Start of DATA TO PROCESS
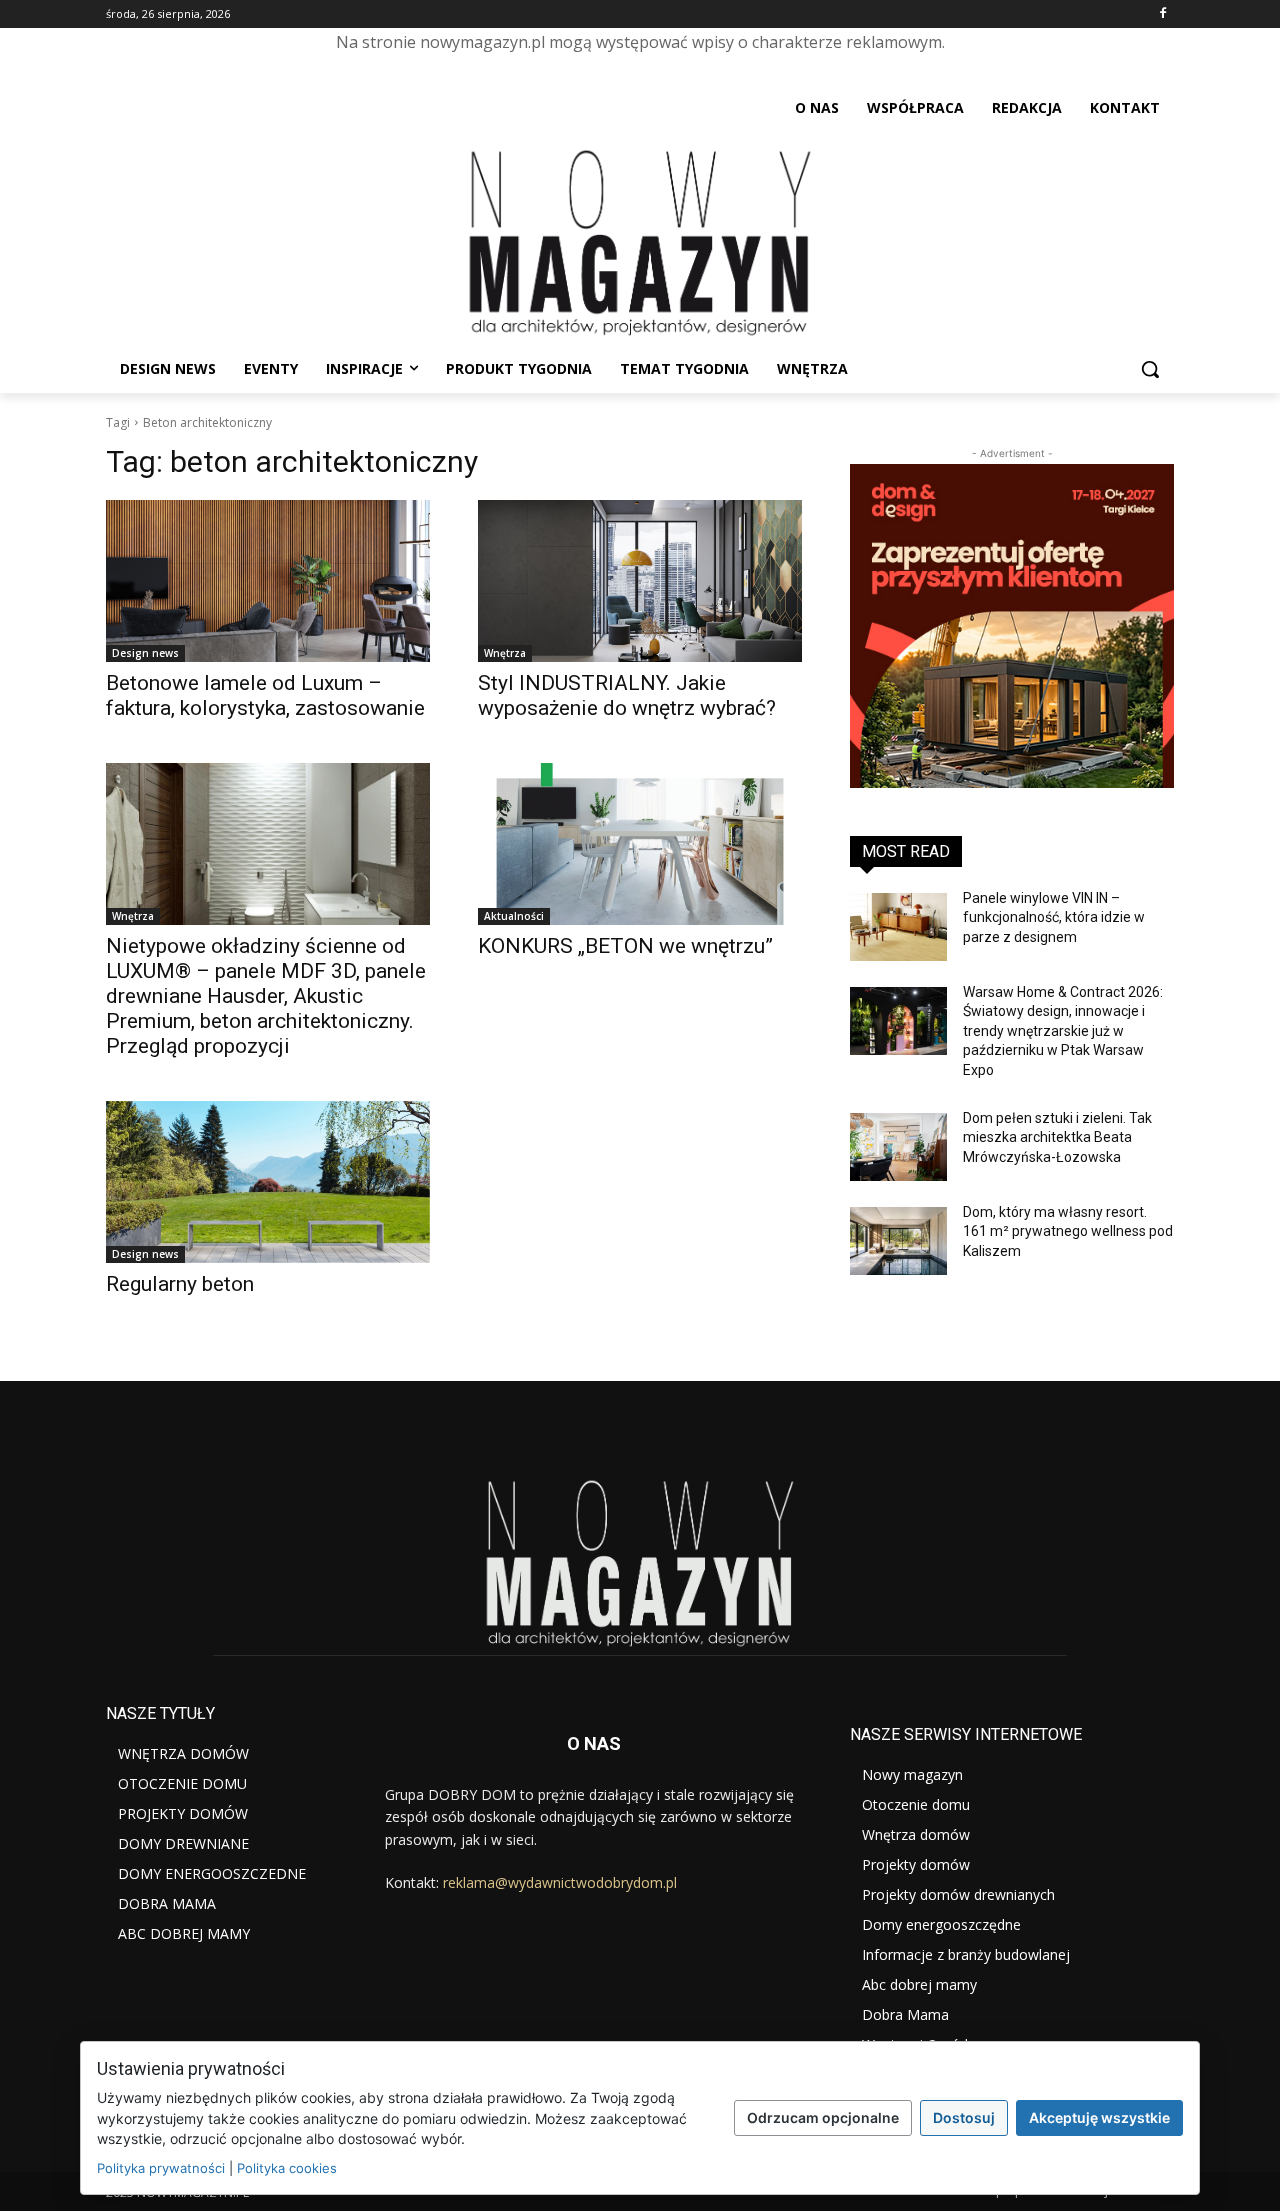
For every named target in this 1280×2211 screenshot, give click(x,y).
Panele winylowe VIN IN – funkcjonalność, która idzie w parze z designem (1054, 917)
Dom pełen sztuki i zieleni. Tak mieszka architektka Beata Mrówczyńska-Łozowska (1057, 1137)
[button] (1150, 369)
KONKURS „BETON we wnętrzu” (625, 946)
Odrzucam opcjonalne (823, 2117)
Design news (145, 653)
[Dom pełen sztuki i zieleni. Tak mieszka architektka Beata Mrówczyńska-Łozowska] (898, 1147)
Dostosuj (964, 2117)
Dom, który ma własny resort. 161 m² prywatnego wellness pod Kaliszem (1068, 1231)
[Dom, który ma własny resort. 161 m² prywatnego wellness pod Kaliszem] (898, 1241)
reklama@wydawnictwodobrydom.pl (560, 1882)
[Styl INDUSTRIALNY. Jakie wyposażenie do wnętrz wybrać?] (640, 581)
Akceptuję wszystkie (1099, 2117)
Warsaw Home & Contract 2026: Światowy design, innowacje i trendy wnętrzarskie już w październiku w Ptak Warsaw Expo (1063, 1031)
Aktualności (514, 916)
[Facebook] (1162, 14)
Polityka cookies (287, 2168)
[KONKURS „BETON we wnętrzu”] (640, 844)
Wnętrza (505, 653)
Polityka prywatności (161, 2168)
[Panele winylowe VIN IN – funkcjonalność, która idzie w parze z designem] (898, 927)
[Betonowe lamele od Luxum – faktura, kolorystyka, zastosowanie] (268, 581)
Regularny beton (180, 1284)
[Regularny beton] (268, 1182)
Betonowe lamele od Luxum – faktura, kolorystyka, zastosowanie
End of DATA TO PROCESS
## PROBLEM DETAILS
Retype, exactly and in full, the lines above from the one containing "[Dom pełen sztuki" through the one containing "Regularny beton (180, 1284)".

## RESPONSE AREA
[Dom pełen sztuki i zieleni. Tak mieszka architektka Beata Mrówczyńska-Łozowska] (898, 1147)
Dostosuj (964, 2117)
Dom, który ma własny resort. 161 m² prywatnego wellness pod Kaliszem (1068, 1231)
[Dom, który ma własny resort. 161 m² prywatnego wellness pod Kaliszem] (898, 1241)
reklama@wydawnictwodobrydom.pl (560, 1882)
[Styl INDUSTRIALNY. Jakie wyposażenie do wnętrz wybrać?] (640, 581)
Akceptuję wszystkie (1099, 2117)
Warsaw Home & Contract 2026: Światowy design, innowacje i trendy wnętrzarskie już w październiku w Ptak Warsaw Expo (1063, 1031)
Aktualności (514, 916)
[Facebook] (1162, 14)
Polityka cookies (287, 2168)
[KONKURS „BETON we wnętrzu”] (640, 844)
Wnętrza (505, 653)
Polityka prywatności (161, 2168)
[Panele winylowe VIN IN – funkcjonalność, która idzie w parze z designem] (898, 927)
[Betonowe lamele od Luxum – faktura, kolorystyka, zastosowanie] (268, 581)
Regularny beton (180, 1284)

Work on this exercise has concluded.